The under-stem junction box is the key to Di2 9070's versatility. It allows the addition of numerous 'plug & play' accessories
There are two versions of the box – SM-EW90-A, with three ports, and SM-EW90-F, with five ports – and combined with the three ports on the back of each STI lever, this offers a huge range of setup options.
The five-port box is also designed to work with Shimano's latest Flight Deck computer (SC-R770) via an ANT+ wireless connection. When used with mechanical Dura-Ace, the touch-screen computer shows what gear you're in and can be paired with ANT+ devices to show your speed, cadence and heart rate. It also offers remote operation via a bar end switch. Connect the Flight Deck to Di2 9070, however, and it comes into its own. You can use it to adjust your gears, show the battery level, perform simple system diagnostics and even programme the multi-shift function.
Shimano's latest Flight Deck computer can be used with both mechanical and electronic versions of Dura-Ace
Also in development is a time trial/triathlon-specific version of the new transmission called Dura-Ace Di2 9071. We'll bring you more on the new electronic groupset as soon as we get it.

•••

• _PROBLEM TO WORK ON_: From the Di2 9070 text above, reproduce word for word the passage that begins at the words "The five-port box" and stops after "as we get it.".

• _RECORD EXTRACTS_:
•••

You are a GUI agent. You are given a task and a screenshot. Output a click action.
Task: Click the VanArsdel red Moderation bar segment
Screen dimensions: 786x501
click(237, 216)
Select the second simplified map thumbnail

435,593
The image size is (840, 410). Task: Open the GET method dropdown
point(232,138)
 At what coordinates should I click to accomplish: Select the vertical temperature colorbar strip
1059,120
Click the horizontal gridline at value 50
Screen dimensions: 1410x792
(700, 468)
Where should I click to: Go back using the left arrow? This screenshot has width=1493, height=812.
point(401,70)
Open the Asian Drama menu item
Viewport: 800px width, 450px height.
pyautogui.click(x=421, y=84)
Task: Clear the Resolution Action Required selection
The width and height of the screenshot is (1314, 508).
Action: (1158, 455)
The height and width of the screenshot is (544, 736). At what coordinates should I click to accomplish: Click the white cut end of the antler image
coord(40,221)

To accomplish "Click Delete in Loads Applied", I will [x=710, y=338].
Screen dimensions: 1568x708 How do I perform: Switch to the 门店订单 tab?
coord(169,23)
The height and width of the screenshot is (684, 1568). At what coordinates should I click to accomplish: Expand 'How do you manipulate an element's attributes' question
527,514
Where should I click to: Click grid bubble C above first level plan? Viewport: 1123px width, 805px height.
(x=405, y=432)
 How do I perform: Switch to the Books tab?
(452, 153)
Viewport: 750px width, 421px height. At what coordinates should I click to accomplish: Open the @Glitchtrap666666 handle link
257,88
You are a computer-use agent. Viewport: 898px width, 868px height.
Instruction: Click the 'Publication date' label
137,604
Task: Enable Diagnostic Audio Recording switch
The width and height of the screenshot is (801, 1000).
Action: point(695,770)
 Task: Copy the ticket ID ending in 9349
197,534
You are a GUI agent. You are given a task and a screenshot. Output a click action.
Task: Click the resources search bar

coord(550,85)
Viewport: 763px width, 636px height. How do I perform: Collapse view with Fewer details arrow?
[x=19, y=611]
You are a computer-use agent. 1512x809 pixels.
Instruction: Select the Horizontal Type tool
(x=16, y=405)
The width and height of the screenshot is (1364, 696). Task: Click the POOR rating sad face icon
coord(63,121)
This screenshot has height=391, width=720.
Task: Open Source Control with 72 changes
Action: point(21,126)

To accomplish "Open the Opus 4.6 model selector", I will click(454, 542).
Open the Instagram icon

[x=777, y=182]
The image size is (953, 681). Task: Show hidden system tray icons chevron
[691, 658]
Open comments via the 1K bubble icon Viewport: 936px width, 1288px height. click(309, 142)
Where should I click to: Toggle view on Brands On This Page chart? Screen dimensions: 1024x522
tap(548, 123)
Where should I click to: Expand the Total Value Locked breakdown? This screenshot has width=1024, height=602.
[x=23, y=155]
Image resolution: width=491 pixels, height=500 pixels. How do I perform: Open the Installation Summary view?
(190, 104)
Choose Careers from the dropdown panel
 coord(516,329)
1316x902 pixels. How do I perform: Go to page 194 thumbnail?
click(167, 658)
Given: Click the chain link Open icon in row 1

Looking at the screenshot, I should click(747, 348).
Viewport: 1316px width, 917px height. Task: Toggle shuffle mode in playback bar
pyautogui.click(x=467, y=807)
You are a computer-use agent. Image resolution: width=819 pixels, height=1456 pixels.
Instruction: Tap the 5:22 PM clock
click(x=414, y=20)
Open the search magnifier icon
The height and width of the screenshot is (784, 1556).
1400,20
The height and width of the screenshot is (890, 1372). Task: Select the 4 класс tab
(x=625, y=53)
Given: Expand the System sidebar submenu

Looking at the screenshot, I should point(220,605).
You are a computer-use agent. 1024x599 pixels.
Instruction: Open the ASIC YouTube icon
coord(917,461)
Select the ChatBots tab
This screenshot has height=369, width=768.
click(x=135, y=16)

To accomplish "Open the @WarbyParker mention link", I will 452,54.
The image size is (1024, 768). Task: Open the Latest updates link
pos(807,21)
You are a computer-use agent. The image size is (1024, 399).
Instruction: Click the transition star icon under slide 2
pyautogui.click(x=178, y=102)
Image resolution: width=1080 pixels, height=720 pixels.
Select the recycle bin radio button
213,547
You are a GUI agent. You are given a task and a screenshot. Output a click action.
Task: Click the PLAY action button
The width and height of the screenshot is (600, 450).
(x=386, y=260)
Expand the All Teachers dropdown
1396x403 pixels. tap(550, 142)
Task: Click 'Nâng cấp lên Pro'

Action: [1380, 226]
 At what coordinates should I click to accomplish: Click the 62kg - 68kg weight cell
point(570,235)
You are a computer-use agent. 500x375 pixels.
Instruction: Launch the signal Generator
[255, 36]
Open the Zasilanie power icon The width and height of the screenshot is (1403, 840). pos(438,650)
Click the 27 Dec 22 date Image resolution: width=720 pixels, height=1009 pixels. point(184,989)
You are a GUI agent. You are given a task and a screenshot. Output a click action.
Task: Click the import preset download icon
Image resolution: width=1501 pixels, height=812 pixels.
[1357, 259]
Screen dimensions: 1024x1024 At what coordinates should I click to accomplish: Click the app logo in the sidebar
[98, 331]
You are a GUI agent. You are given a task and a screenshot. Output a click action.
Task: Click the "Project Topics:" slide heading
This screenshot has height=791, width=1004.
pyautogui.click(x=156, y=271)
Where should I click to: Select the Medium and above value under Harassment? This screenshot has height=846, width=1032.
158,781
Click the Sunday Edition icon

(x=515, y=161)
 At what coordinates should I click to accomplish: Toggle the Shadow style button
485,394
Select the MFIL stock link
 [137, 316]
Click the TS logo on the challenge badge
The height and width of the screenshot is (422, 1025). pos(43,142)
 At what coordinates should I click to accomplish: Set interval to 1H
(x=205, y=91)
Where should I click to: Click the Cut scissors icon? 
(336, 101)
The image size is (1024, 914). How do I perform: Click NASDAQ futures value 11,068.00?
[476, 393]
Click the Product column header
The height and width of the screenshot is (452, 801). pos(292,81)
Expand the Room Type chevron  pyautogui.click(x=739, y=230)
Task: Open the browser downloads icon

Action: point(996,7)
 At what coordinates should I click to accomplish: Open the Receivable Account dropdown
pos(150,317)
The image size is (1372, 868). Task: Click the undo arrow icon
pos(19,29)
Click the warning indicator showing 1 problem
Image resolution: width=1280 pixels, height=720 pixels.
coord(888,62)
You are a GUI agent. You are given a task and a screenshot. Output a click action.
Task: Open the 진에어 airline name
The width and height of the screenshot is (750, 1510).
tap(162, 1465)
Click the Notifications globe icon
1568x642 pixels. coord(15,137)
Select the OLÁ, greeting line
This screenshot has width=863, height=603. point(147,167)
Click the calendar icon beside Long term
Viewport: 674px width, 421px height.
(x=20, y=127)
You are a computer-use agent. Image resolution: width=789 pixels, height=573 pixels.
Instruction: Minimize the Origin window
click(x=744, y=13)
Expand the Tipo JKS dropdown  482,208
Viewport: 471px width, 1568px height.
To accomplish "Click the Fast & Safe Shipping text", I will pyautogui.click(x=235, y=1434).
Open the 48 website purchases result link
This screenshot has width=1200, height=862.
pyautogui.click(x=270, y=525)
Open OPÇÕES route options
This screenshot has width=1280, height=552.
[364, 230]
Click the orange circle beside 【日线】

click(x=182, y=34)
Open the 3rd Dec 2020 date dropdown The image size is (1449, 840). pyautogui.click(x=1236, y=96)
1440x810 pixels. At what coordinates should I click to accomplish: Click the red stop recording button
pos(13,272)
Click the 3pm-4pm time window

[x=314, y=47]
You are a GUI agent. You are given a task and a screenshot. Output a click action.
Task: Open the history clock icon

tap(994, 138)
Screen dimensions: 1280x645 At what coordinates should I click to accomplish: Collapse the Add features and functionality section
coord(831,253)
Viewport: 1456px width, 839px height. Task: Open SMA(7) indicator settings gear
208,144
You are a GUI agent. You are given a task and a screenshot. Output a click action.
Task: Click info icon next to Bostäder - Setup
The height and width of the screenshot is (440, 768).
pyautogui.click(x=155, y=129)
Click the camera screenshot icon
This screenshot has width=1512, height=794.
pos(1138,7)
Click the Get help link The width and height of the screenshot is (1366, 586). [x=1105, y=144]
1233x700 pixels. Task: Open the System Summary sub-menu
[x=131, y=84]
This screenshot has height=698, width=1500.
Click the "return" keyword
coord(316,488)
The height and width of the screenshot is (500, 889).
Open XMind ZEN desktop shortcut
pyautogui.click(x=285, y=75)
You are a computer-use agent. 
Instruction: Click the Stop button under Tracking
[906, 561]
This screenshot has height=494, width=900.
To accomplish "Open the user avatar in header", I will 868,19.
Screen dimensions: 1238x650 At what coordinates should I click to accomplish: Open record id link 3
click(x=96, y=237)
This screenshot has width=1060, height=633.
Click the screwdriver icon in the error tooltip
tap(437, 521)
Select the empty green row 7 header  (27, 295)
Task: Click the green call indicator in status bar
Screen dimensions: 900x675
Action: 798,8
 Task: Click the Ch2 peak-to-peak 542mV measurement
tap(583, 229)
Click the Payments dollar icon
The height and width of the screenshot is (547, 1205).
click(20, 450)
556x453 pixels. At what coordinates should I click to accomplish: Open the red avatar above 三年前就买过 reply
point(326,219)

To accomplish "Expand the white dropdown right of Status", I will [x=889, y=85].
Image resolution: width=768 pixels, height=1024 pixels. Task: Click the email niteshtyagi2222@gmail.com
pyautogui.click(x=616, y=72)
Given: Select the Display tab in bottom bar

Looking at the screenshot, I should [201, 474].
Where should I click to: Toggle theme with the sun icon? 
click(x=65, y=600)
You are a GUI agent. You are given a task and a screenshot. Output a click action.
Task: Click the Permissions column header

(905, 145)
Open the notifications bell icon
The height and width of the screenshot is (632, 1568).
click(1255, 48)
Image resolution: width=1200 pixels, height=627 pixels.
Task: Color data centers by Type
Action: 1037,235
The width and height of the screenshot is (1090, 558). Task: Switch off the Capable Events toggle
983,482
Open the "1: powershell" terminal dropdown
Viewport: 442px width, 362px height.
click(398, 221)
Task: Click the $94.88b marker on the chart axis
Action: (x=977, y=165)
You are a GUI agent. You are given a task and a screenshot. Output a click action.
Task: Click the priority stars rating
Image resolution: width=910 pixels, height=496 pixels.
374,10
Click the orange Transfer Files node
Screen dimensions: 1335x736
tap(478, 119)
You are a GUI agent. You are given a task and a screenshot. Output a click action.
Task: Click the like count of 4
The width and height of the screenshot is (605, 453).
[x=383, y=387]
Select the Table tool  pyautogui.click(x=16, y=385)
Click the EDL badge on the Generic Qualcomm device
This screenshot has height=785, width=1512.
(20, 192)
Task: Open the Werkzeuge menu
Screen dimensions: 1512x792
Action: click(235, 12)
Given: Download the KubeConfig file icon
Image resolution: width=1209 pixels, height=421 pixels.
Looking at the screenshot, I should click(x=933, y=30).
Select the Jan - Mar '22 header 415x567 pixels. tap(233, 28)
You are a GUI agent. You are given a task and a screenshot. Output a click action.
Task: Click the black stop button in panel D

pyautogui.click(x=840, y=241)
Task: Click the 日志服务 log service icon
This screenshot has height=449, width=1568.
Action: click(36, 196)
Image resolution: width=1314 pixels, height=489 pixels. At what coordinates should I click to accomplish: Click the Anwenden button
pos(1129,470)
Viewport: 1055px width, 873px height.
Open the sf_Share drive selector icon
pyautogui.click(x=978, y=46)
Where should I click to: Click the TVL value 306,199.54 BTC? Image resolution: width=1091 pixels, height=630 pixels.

•••

• _SOLVED EXERCISE_:
The five-port box is also designed to work with Shimano's latest Flight Deck computer (SC-R770) via an ANT+ wireless connection. When used with mechanical Dura-Ace, the touch-screen computer shows what gear you're in and can be paired with ANT+ devices to show your speed, cadence and heart rate. It also offers remote operation via a bar end switch. Connect the Flight Deck to Di2 9070, however, and it comes into its own. You can use it to adjust your gears, show the battery level, perform simple system diagnostics and even programme the multi-shift function.
Shimano's latest Flight Deck computer can be used with both mechanical and electronic versions of Dura-Ace
Also in development is a time trial/triathlon-specific version of the new transmission called Dura-Ace Di2 9071. We'll bring you more on the new electronic groupset as soon as we get it.